→ **WHAT YOU SHOULD DO**: Rewrite the entries starting at the line that contains "This screenshot has width=580, height=321." and continuing through the last entry, replacing "logo" with "icon" and changing nothing else. Leave the pictures out of your answer.

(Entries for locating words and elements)

* * * * * * * * *

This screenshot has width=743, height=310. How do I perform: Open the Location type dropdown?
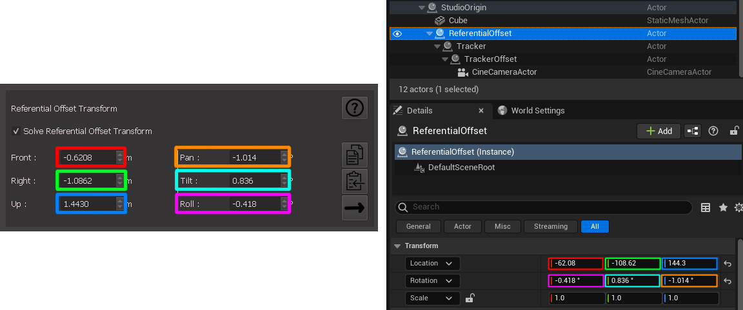pyautogui.click(x=433, y=264)
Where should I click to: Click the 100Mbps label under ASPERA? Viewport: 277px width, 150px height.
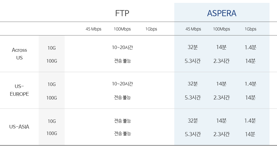pos(222,29)
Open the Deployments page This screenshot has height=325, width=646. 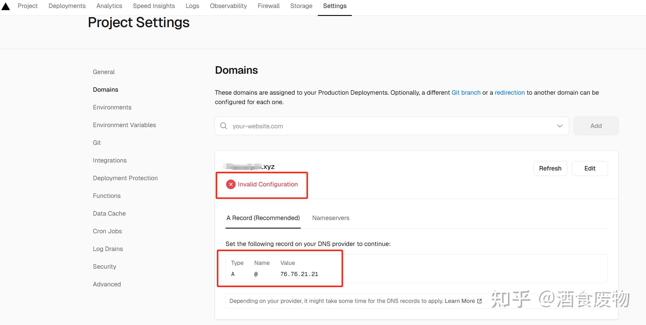pyautogui.click(x=67, y=6)
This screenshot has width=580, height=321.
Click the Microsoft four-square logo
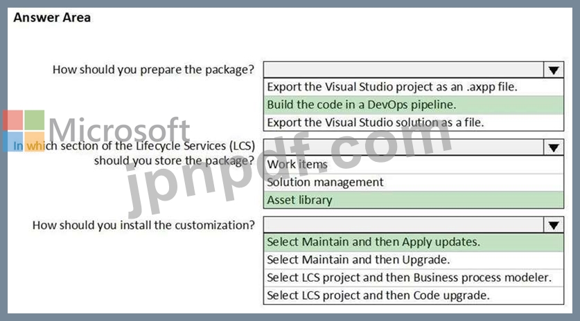click(x=22, y=131)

* * * * * * * * *

→ **ANSWER BELOW**:
This screenshot has width=580, height=321.
Click the Microsoft four-square icon
click(x=22, y=131)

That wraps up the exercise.